This is a collaborative research project combining the expertise of Ashish Goel, Stanford University (IIS-0904325) and Sanjeev Khanna, University of Pennsylvania (IIS-0904314).
Traditionally, content has been generated by a limited number of publishers (such as book houses, music companies, and newspapers), and its quality then evaluated by professional editors and reviewers. In recent years, however, individuals have become mass producers of content, generating images, blogs, opinions, and recommendations, in a decentralized manner. This content is then discovered and consumed by other users, and centralized review is rendered infeasible by the sheer magnitude of available content. Consequently, there is a need to utilize user feedback, both explicit and implicit, in order to provide optimum rankings and recommendations to Internet users. The same broad problem occurs in online advertising, automatic moderation of discussion boards, and automated deductions of user preference on social networks. In addition to being very large, user activity data on the Internet is also typically very sparse, since each user only performs a small share of possible actions (e.g., searches for a small fraction of keywords, reviews or purchases a small fraction of products).
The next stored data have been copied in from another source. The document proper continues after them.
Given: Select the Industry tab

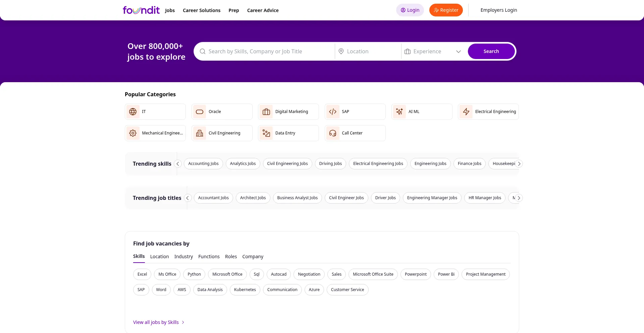Looking at the screenshot, I should coord(183,257).
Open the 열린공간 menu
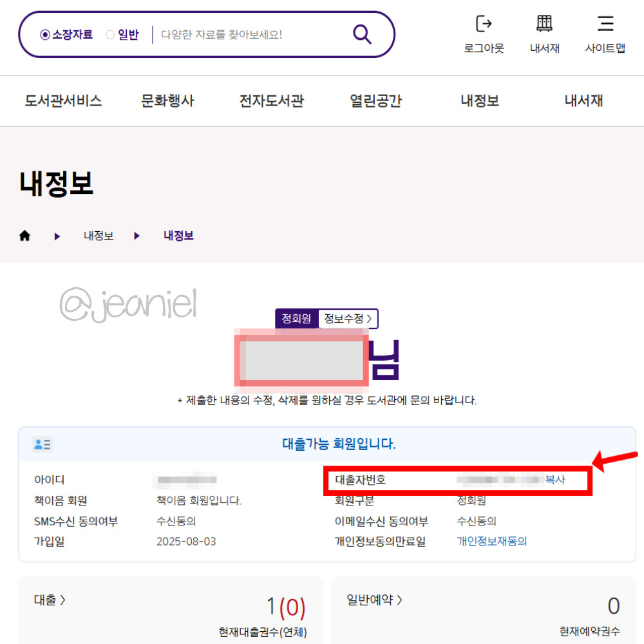This screenshot has width=644, height=644. click(375, 100)
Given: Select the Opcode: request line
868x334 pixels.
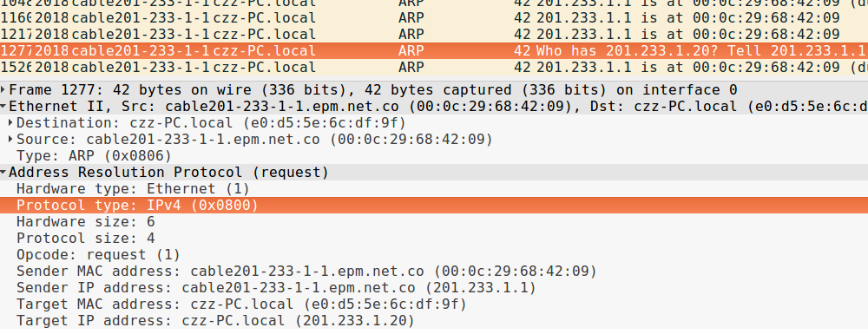Looking at the screenshot, I should [x=434, y=255].

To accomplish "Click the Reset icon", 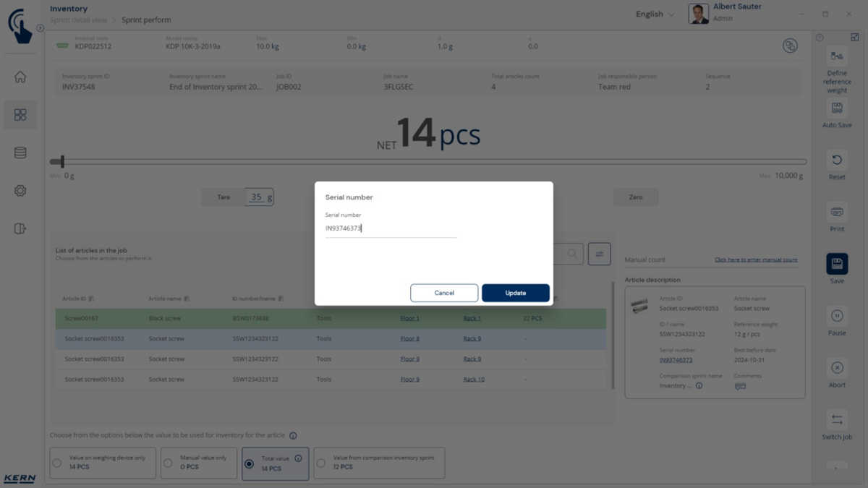I will click(837, 160).
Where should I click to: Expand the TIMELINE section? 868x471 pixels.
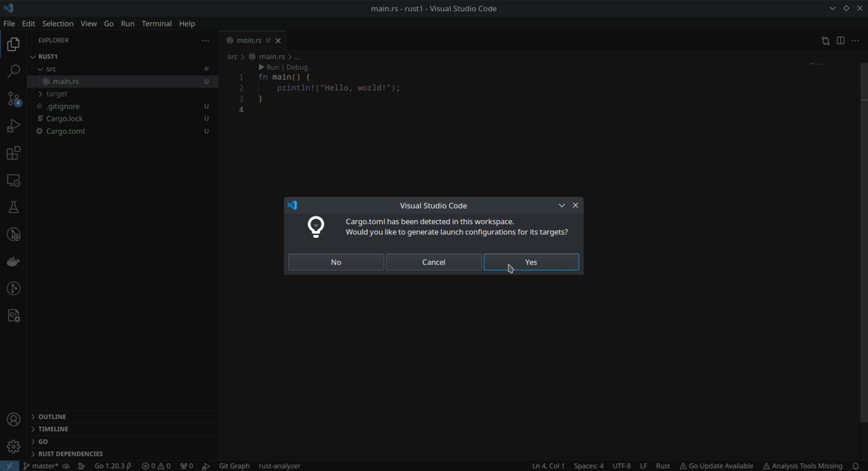(54, 429)
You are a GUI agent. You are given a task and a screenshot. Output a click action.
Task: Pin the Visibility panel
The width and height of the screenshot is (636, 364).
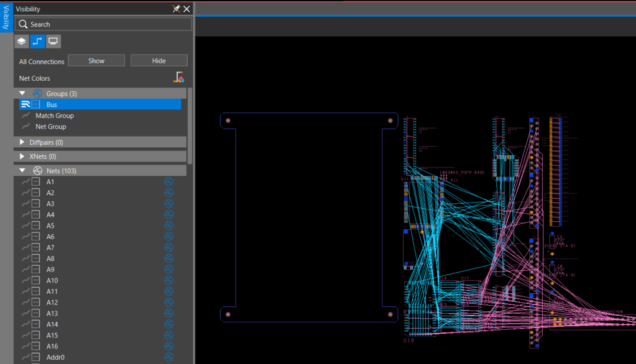(176, 9)
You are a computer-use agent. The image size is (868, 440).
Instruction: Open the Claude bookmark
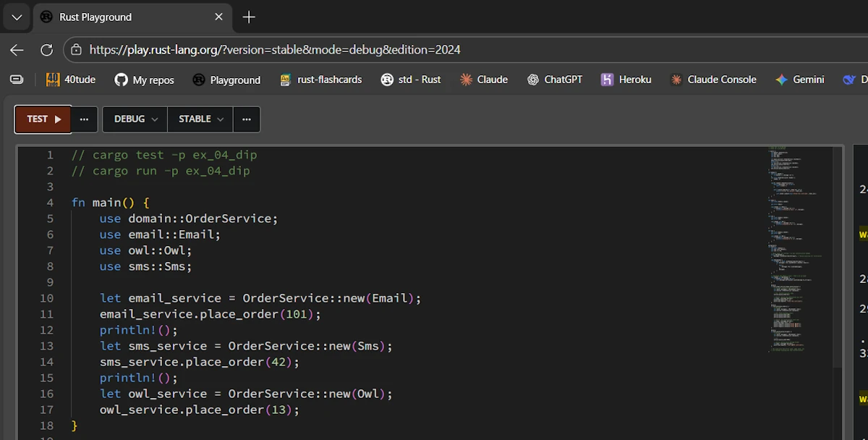pyautogui.click(x=484, y=80)
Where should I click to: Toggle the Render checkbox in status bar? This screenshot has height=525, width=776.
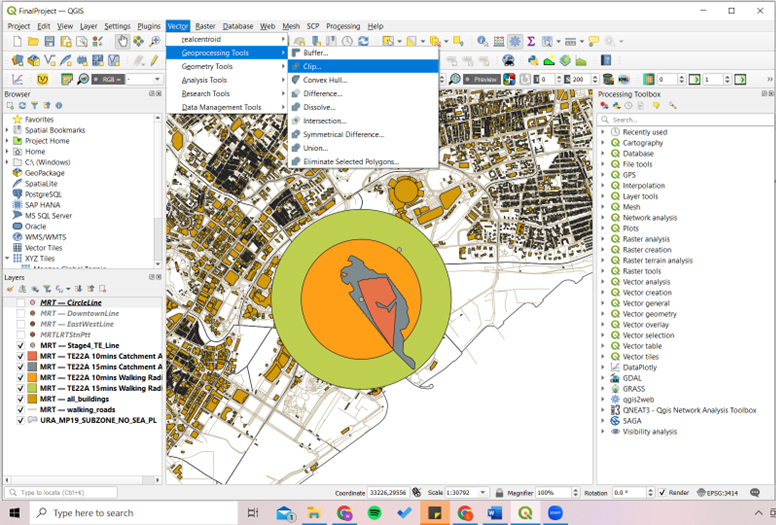(x=660, y=493)
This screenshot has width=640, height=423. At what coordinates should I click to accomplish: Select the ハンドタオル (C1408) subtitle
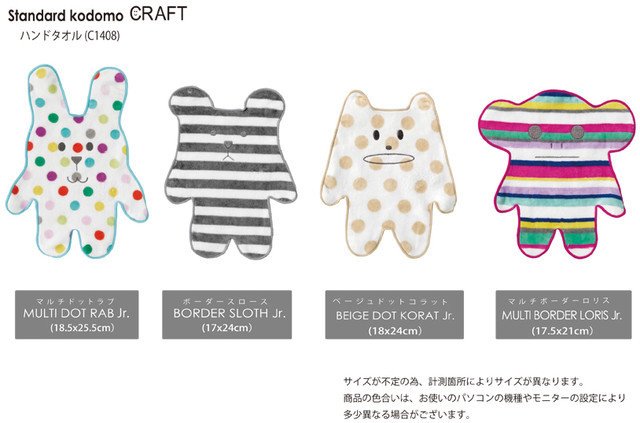click(x=70, y=36)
This project aims to design algorithms and optimization techniques to effectively utilize such data. The sparse data is treated as a "prior belief" on user preferences. The project also aims to design economic incentives to obtain useful and corrective data, robust to manipulation. The two parts of this research interact strongly with each other, since the algorithmic component can identify valuable pieces of additional information to acquire. Together, these two parts can help users derive optimum value from Internet data.
Results of this project will improve search engine performance and facilitate web applications that employ user feedback. The project Web site (www.stanford.edu/~ashishg/sparse_opt.html) will be used to disseminate results.